Intestinal stomas (ileostomy, colostomy, caecostomy)
Where possible, intestinal stomas are usually formed through trans-rectus incisions. A cruciate incision is made in the anterior rectus sheath and the muscle fibres parted until the posterior sheath is reached. The latter is then incised without injury to the epigastric vessels (inferior or superior, depending on the level). This incision offers the advantage that fibres of rectus abdominis act to support the stoma: they provide a dynamic, contractile surround that tends to reduce the risk of herniation occurring around the stoma.

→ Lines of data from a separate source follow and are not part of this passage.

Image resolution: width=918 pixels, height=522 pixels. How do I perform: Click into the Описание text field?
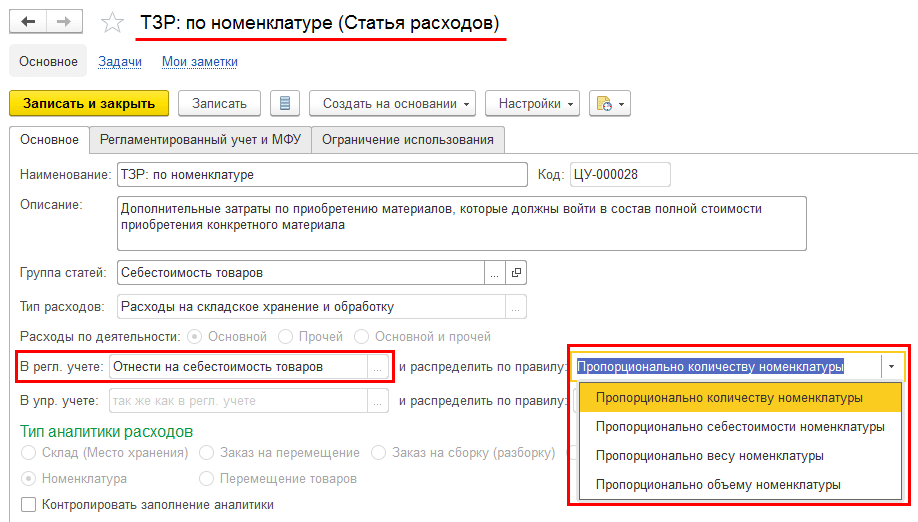pos(461,223)
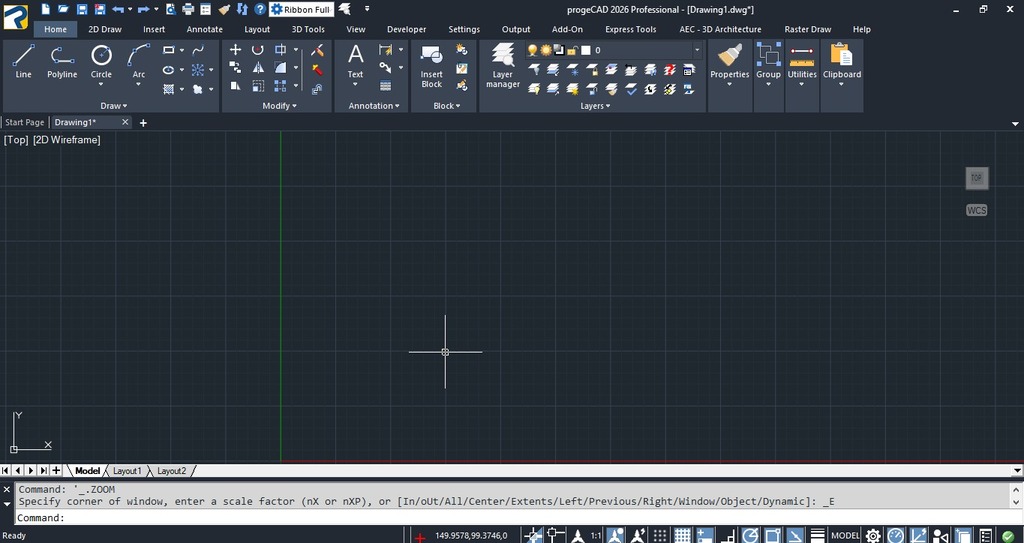Screen dimensions: 1024x543
Task: Click the Print icon in quick access toolbar
Action: tap(187, 9)
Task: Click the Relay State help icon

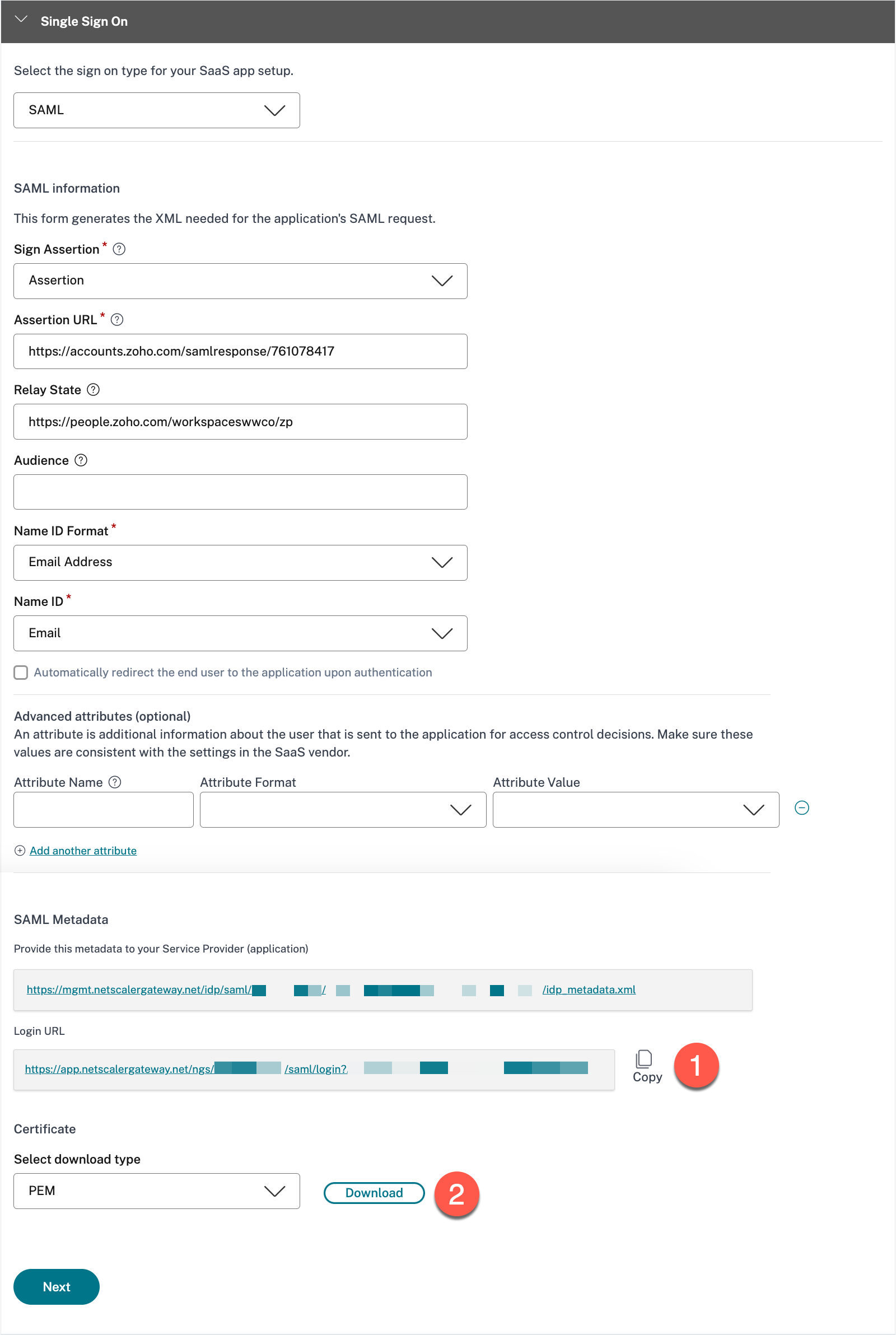Action: click(x=93, y=390)
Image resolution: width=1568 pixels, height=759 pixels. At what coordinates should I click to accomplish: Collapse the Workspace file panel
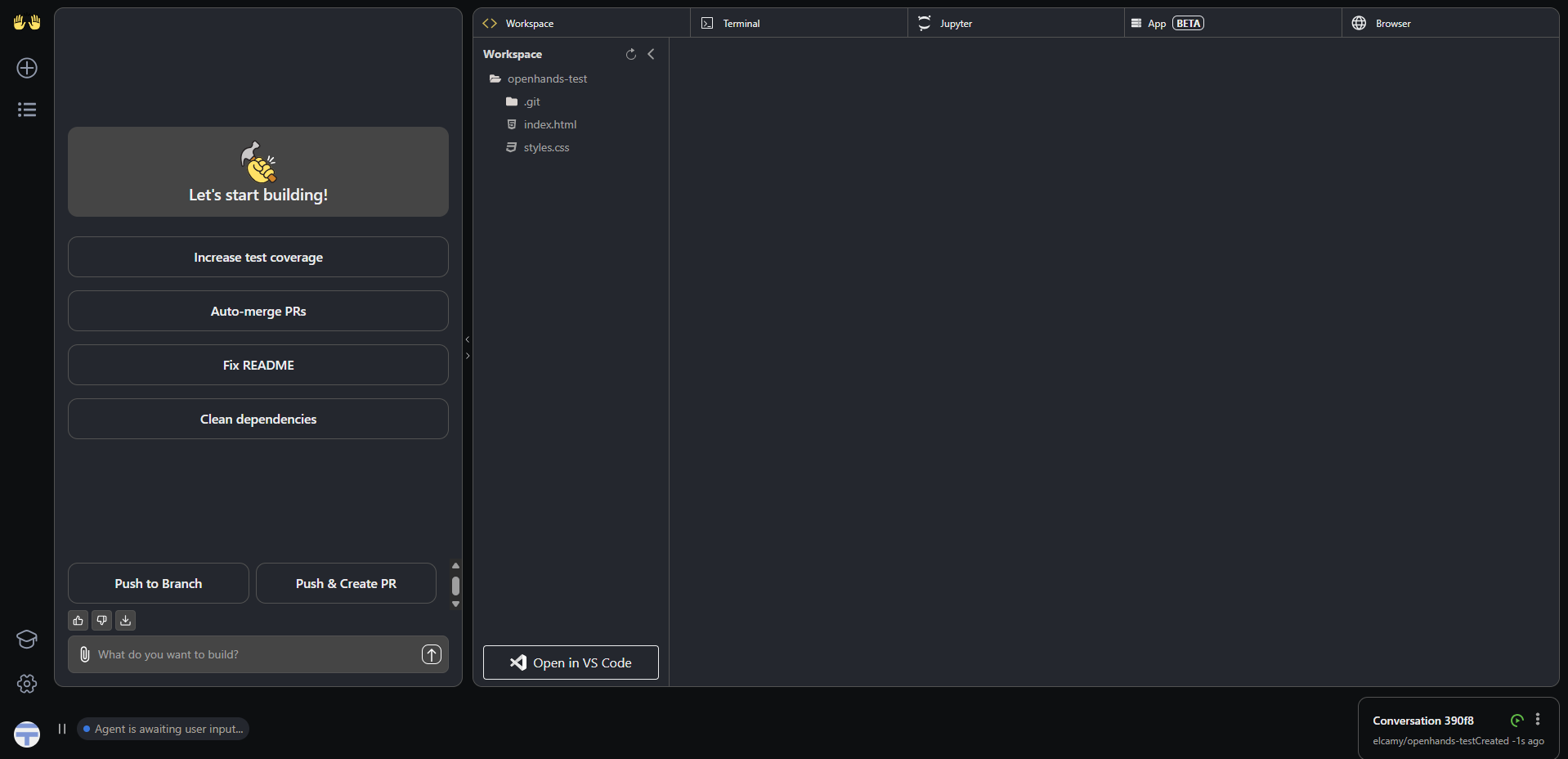click(651, 54)
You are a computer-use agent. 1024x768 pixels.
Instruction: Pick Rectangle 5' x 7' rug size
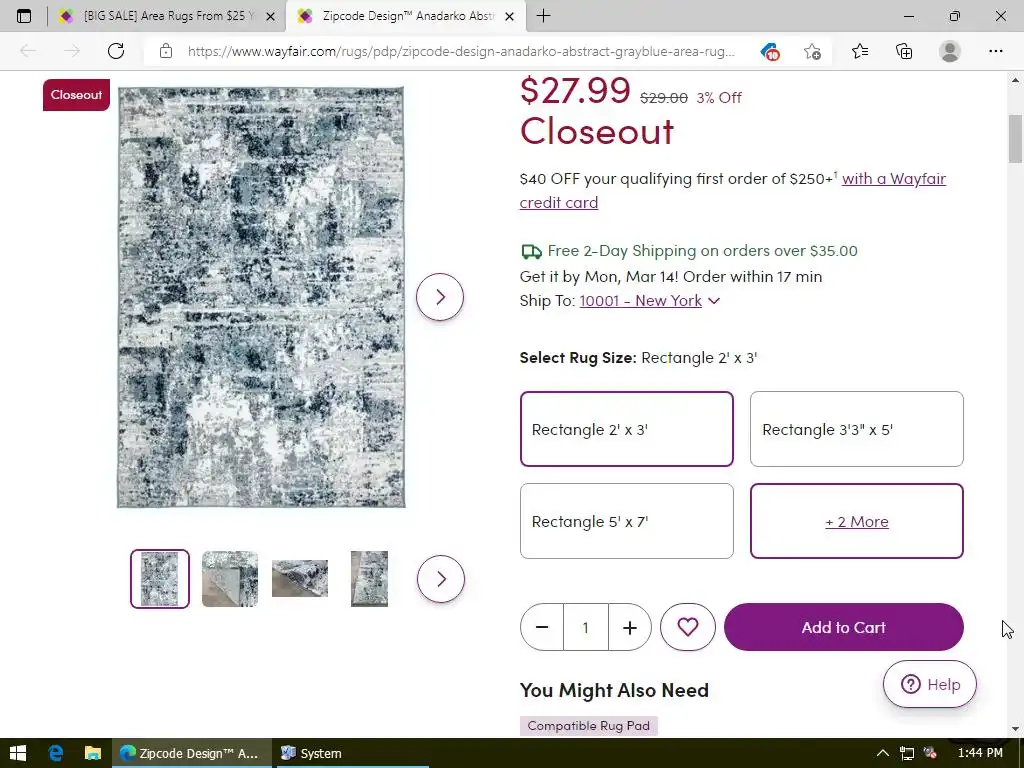[x=626, y=521]
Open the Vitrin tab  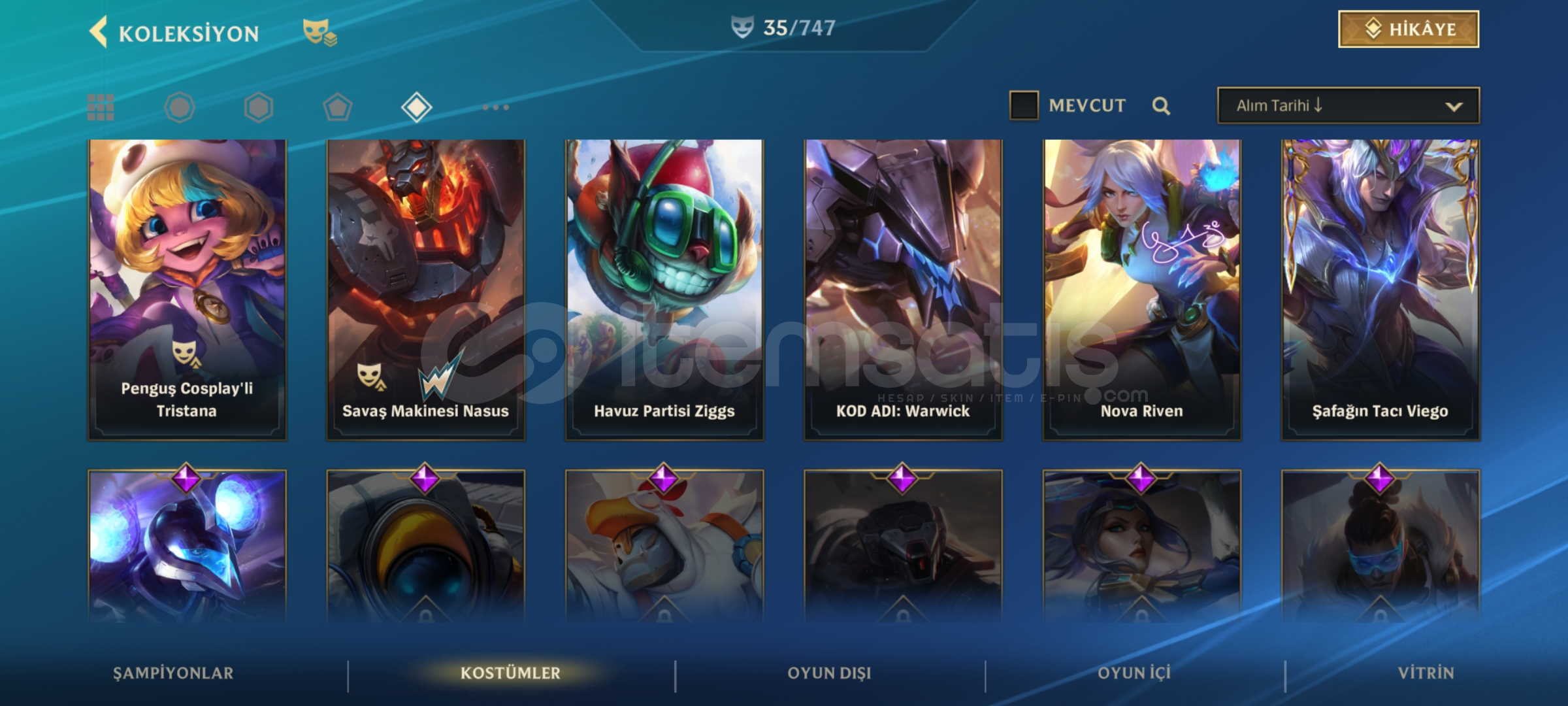click(x=1426, y=673)
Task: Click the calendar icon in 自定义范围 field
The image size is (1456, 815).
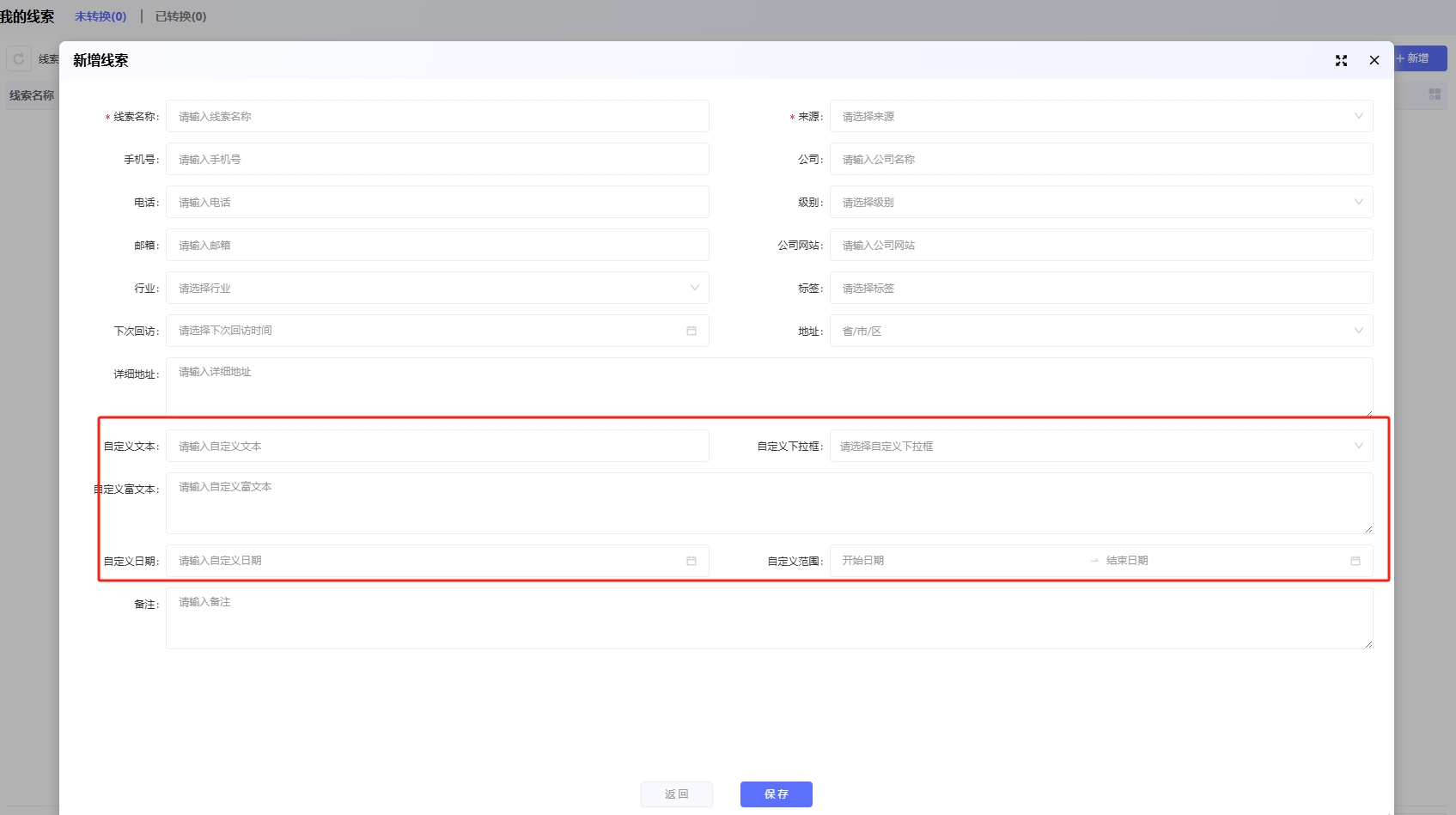Action: click(1355, 561)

Suprapubic catheterization
The urinary bladder is commonly accessed for short- or long-term catheterization through the anterior abdominal wall. As the bladder fills, the upper part of its dome comes to lie in the preperitoneal space in the suprapubic region, and it can be relatively easily accessed via transcutaneous puncture in the midline (because there are no major neurovascular structures at this level and the linea alba is relatively thin).